◆ **Problem details**: Return, word for word, the lines in the entries below from the line containing "Retweet the nixCraft tweet" through the line containing "(x=29, y=189)", both included.

[Click-target entries]
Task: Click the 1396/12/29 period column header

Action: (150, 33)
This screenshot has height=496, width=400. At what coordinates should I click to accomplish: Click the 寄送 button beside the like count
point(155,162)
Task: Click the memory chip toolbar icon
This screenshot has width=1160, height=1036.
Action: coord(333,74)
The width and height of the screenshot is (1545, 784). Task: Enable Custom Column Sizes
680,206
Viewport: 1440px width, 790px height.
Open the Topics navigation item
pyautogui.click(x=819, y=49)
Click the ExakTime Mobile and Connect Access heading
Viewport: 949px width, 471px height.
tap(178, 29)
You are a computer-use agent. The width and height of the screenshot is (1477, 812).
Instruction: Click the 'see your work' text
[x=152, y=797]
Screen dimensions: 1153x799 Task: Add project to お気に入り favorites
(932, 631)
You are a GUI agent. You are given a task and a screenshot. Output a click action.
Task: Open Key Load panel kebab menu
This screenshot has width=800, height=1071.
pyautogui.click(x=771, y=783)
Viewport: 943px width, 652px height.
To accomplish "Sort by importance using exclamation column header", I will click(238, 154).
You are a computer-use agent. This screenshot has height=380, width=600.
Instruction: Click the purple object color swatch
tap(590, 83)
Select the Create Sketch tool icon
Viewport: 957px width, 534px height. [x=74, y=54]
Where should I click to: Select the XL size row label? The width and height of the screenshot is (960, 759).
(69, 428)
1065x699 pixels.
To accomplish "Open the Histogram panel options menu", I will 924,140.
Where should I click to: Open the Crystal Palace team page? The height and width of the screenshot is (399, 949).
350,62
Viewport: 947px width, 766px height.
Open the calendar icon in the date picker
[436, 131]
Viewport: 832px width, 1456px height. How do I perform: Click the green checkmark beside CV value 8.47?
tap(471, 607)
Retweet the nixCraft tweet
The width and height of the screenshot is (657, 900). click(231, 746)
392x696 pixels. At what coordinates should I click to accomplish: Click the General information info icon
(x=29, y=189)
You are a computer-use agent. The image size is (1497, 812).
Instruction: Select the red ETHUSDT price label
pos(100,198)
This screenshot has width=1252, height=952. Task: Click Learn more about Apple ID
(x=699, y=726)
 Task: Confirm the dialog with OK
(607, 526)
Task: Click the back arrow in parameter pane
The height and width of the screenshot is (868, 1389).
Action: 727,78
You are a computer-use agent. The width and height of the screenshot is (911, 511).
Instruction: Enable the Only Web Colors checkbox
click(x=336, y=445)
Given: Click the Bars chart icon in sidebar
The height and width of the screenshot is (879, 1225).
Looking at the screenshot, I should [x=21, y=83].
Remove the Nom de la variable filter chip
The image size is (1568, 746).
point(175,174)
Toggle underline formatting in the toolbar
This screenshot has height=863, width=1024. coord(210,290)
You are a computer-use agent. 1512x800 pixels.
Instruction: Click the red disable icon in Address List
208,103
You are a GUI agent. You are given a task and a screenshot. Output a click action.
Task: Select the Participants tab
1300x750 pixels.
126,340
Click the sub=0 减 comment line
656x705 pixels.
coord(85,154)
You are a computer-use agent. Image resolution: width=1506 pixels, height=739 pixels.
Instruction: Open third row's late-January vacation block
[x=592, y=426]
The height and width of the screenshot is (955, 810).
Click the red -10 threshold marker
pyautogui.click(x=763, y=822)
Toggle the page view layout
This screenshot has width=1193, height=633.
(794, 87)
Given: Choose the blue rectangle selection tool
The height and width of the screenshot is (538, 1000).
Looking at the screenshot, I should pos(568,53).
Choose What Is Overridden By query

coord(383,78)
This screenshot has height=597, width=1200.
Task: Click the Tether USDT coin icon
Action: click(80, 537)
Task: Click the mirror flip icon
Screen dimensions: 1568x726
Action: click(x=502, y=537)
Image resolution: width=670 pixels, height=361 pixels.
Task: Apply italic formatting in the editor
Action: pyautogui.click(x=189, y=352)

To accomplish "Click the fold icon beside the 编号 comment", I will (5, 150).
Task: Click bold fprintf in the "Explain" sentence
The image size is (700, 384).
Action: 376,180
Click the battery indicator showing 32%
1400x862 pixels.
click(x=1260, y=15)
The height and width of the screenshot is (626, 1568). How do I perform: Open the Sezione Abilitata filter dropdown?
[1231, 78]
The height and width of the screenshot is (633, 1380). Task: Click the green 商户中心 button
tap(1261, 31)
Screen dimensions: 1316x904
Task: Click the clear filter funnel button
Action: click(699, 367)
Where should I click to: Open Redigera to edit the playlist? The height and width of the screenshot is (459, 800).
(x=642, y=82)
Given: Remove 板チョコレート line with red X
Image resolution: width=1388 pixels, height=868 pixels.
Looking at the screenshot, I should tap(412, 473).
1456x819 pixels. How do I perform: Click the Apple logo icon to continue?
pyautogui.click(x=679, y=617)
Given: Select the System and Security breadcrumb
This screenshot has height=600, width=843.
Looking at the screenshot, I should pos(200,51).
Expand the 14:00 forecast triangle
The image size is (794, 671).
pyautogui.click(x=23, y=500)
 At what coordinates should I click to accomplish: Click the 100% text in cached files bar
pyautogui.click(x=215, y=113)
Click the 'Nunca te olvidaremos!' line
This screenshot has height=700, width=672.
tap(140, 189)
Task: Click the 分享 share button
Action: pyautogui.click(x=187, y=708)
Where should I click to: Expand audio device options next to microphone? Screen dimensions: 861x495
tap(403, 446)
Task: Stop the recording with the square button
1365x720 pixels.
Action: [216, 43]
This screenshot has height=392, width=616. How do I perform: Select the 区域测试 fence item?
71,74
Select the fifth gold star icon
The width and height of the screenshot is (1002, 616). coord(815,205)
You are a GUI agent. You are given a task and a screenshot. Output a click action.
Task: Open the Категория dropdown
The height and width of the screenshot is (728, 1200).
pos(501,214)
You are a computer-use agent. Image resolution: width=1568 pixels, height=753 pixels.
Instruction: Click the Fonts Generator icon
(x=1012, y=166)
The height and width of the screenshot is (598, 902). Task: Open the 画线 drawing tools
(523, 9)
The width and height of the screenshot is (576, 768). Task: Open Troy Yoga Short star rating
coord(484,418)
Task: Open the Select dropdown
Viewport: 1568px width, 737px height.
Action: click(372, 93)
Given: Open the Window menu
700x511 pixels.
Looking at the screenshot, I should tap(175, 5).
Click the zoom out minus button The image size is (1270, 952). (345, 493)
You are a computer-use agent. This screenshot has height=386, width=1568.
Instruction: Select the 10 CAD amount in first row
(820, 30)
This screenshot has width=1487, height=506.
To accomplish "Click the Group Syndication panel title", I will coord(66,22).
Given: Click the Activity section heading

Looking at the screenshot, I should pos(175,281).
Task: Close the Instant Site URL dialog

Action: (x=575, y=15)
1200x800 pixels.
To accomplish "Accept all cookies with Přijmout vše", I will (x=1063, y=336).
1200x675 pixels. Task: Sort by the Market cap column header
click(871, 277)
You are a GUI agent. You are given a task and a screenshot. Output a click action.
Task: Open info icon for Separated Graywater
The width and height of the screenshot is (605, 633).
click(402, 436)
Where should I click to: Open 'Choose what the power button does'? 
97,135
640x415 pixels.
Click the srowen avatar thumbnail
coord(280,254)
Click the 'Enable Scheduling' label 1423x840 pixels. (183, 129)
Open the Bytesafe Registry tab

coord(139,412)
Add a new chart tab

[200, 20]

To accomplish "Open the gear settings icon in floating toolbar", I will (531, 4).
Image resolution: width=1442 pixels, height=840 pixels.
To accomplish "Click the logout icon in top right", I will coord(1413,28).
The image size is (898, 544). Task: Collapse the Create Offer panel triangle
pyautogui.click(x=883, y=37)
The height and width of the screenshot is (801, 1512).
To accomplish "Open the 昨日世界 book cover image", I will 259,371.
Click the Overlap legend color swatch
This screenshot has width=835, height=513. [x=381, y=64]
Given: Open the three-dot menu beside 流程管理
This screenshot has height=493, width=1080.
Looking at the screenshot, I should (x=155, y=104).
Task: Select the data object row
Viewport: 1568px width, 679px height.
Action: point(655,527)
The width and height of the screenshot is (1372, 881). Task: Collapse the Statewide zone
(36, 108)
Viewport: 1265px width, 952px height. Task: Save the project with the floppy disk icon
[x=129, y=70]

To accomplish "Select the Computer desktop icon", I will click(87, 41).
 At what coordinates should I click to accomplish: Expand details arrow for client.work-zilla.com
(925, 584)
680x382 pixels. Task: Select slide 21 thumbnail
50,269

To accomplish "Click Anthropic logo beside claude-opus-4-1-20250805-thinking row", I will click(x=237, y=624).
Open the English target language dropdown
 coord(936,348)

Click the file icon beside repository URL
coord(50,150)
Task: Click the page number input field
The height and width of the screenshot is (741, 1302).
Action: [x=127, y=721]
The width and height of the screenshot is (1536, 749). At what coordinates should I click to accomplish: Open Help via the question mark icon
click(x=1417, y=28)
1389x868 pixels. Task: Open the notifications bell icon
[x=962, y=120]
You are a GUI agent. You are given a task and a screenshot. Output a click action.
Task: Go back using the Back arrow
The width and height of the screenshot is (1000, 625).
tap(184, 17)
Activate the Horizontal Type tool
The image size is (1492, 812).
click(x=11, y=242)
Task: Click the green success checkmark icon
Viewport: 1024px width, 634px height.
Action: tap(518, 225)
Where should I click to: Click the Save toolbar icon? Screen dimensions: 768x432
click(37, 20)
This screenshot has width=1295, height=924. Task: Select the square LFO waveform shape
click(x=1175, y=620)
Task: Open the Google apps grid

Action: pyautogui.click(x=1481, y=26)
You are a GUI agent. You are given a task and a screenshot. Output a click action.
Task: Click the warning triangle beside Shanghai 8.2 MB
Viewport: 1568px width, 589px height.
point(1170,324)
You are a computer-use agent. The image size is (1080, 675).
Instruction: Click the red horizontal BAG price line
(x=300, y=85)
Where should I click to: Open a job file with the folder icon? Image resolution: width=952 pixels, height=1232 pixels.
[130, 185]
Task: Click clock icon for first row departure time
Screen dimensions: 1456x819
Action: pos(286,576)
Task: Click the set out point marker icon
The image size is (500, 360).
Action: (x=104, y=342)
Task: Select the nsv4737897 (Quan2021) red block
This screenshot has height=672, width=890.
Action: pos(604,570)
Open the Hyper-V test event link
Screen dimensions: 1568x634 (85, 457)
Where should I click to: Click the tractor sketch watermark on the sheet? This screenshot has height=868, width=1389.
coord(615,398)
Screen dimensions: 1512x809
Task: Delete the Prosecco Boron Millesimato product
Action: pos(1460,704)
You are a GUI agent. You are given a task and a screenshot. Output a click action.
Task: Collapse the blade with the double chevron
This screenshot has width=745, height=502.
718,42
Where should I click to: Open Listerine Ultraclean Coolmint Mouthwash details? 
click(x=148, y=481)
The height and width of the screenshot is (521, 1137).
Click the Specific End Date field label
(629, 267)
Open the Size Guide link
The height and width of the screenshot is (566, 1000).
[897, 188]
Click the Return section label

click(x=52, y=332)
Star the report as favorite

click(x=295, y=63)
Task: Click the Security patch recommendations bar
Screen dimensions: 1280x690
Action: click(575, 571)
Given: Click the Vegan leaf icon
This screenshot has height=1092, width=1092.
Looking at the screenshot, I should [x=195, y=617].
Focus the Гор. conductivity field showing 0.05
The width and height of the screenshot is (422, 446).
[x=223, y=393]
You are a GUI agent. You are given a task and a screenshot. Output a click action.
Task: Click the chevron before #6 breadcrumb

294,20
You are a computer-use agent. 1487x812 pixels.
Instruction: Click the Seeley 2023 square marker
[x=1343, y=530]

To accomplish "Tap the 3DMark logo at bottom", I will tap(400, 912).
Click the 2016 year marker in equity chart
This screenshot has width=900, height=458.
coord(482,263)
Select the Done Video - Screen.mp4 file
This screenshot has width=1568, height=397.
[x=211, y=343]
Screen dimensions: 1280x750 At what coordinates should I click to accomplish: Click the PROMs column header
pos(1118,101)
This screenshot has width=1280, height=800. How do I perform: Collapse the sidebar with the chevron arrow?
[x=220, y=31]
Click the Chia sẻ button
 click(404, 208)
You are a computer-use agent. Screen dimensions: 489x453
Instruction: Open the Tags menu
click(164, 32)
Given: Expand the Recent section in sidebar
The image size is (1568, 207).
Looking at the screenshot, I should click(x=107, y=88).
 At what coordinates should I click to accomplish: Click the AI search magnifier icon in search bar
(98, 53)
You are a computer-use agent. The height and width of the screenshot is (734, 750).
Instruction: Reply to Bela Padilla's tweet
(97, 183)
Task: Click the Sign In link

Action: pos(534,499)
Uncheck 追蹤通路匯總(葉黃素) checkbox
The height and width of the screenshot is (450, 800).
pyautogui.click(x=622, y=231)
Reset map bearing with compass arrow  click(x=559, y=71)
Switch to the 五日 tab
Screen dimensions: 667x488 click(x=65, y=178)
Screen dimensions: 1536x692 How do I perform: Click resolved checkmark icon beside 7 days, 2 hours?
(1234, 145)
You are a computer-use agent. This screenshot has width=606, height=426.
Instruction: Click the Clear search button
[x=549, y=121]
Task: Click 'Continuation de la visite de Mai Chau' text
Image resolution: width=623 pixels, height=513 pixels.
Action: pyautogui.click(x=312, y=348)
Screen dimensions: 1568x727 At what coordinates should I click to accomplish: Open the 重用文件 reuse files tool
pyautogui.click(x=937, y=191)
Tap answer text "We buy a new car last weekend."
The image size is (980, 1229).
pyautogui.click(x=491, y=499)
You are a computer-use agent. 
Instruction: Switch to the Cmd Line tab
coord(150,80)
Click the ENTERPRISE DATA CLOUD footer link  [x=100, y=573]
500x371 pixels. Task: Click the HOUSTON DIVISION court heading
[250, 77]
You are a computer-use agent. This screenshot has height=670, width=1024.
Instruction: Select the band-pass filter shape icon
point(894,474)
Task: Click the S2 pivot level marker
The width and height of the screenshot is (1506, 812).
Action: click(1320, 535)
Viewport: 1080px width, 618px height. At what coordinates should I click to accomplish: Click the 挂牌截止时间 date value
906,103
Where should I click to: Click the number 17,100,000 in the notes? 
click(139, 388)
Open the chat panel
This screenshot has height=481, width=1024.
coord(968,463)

◆ **Completed exercise**:
Retweet the nixCraft tweet
The width and height of the screenshot is (657, 900). click(231, 746)
392x696 pixels. At what coordinates should I click to accomplish: Click the General information info icon
(x=29, y=189)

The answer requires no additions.